He heard a resolute sigh on the other end.

Skidmore changed the subject. "I'm living in this trailer—in my office, you know? And I've got this Indian woman around here somewhere. Fifty years old. I just saw her go by the window here a minute ago, chasing a blue jay with a god damned tomahawk." The low familiar mean laugh.

"Fifty," Martin said.

"Nothing like it. We like to rassle," Skidmore said in his best boys-will-be-boys central Illinois idiom, but with the subsequent affectations of Australia crowding in.
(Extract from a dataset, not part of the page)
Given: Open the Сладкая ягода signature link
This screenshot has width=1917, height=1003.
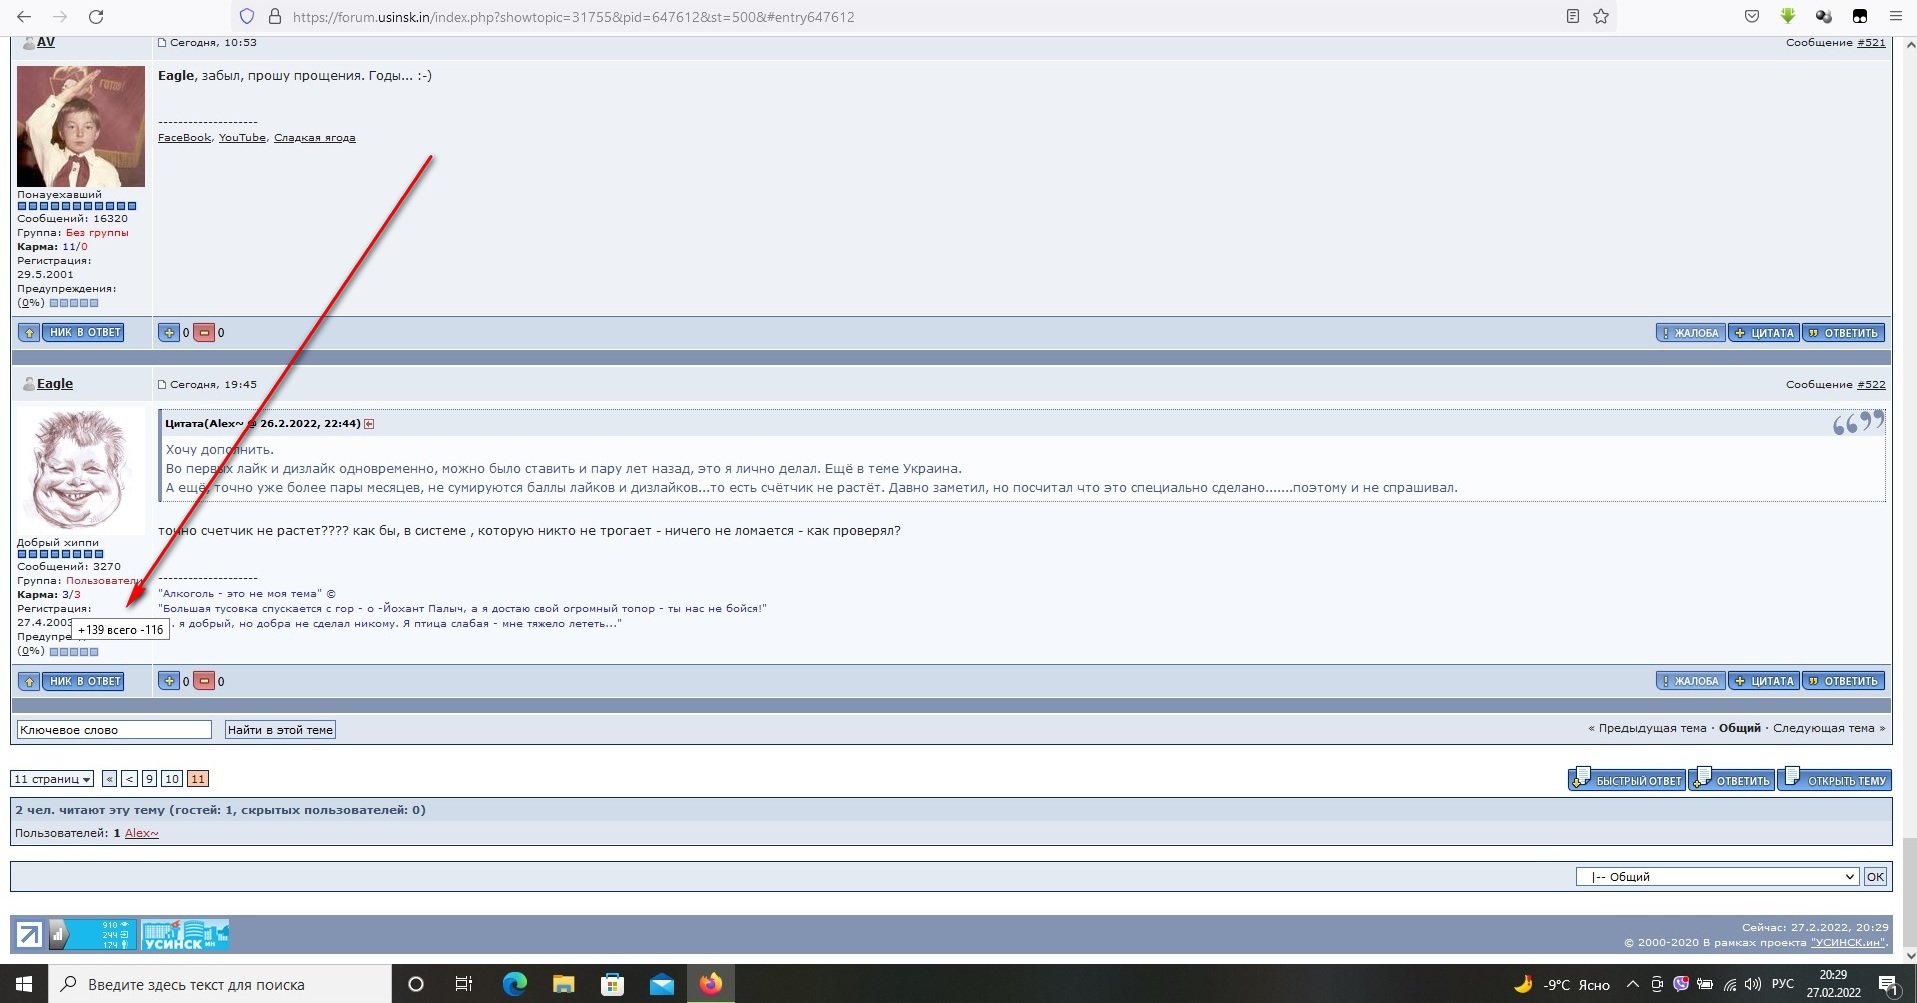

Martin laughed in spite of himself. The wires buzzed. Maybe this would be the last time they would ever talk. Letters were easier than phone calls. Nowhere in this world could Martin quite find the Skidmore he knew a long time ago, but the handwriting, it had never changed. Always, on the brink of making a call to Skidmore, he noticed his motivation. It was always a wave of feeling alone, wanting to be friends again. "Ken Boyer died."

"Yup," Skidmore said. Cardinal third baseman, their old common hero. "How's the wife and kid, Rod or whatever his name is?"

"His name is Jeff."

"Right. How's he? Gonna have a bunch more?"

"Everyone's fine. Thanks for asking," Martin said.

Again the phone line buzzed.

"Rough world," Martin said. Maybe he could convey something by suggestion.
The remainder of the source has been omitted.